Beklentidedir insan ve bundandır bekli de insanları hep bir kalıba koyuşumuz. “Sen bu yere çok güzel oldun, hadi giriver içine dediğimiz”. Ama burada unuttuğumuz bir şey vardır ki o da herkesin kendine özgü bir yaradılış tabiatının olduğudur. Ve biz her ne kadar çabalasak da kişinin yeri onu layık gördüğümüz yer değilse yerini yadırgayacak, sığdırmaya çalıştığımız mekana belki sığmayacak, belki küçük kalacak, belki de içeriye girmek için kendini parçalaması gerekecektir.
Bir denizi gölete sığdırmaya çalışsan ne olur? Denizin enginliğinden vazgeçmesi gerekir. Halbuki o akıp gitmeyi, dalgalanmayı, yeri gelince coşmayı, kendine hayran bırakmayı sever. Gölet olmaya çalışsa, kendinden vazgeçer. Coşkunluğunu durdurur. Hayatın can nefesinden yara alır gibi bir şey olur.
Peki bir karıncayı denize atsak ve orada yaşayacaksın desek ne olur? Niye atıyoruz şimdi durup dururken demeyin. Yaşadığımız hayatta insanlarla her günkü iletişimimizde yaptığımız hataların farkına varmak için ezberlerimizi bozarak ilerlemeliyiz.
Karıncaya dönersek, o hayatını kazanmak için durmadan yorulmadan hep bir koşuşturma içindedir. O toprağı eşeleyerek yuvasını kurmayı sever. Toprak kokusu olmadan yolunu bulamaz, yiyeceklerini saklayamaz.
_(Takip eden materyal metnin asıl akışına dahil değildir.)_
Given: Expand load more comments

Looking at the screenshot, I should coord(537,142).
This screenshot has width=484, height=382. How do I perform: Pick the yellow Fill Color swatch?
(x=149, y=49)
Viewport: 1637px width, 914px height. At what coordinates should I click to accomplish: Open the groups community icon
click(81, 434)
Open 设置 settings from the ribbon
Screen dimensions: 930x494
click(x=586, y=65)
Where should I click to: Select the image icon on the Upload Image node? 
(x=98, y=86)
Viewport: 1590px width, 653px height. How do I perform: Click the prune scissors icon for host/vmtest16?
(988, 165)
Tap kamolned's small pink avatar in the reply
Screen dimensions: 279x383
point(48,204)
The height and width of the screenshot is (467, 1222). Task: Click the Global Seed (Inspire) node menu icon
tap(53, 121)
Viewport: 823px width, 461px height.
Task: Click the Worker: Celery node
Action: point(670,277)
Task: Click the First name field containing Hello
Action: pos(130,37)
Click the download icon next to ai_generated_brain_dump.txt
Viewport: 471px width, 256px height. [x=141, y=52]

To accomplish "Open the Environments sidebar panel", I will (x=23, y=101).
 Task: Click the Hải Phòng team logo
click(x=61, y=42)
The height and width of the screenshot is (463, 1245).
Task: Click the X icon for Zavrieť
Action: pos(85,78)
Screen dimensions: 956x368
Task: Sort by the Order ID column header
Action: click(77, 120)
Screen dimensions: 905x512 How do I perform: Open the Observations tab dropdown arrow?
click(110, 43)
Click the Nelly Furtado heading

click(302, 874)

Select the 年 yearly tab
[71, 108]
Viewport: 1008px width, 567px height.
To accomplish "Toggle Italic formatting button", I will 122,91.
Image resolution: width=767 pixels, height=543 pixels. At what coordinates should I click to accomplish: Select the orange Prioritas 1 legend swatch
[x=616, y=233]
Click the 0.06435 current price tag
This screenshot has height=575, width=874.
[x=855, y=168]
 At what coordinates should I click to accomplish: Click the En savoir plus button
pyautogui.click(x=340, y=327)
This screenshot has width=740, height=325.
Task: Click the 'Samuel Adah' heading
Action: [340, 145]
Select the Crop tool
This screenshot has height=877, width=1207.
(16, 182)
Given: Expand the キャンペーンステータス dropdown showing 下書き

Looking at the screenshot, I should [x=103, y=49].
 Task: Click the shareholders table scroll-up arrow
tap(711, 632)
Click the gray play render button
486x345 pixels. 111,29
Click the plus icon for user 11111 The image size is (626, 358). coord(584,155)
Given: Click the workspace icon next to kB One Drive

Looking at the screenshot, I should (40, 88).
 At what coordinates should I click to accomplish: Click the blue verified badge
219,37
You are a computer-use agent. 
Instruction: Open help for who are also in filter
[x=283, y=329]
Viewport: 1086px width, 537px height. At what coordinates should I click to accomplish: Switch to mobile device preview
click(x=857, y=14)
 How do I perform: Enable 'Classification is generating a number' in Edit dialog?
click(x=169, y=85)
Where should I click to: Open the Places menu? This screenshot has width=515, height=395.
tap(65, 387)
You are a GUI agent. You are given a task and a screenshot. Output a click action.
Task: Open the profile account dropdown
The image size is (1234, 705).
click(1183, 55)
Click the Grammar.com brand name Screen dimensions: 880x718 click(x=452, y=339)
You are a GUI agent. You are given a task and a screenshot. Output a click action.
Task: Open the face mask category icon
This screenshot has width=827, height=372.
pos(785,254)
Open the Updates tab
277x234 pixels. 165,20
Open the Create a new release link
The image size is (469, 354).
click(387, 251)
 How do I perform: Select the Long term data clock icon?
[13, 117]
Deniz güzeldir ama onu korkutur yine de. Alışmamıştır. Çok büyüktür ona göre, boğulma korkusuyla didinir durur içinde. Yadırgar yerini. Çünkü onun yeri orası değildir.
Adalet ve zülüm kavramları geldi aklıma. Adalet bir şeyi ait olduğu yere koymaktı. Muhatabımıza ait olduğu yerin dışında bir kapıyı gösterdiğimizde ise bu onun için bir zulümdü. Yaratıcımız bize “zulmetmeyin” demişti, zulmetmeyin. Rabbül Alemin böyle der iken çevremizdeki insanları yerine getiremeyecekleri vazifelerle yükümlü kılmak sırf kendi isteğimiz bu yönde diye diretmek ne kadar da acı dolu haykırıyordu her yanından.
Sevelim. Sevemiyorsak en azından zulmetmeyelim.
Kendinden vazgeçen insanın kime ne faydası olur ki?
Kendi içini diriltemeyen, kimi diriltebilir?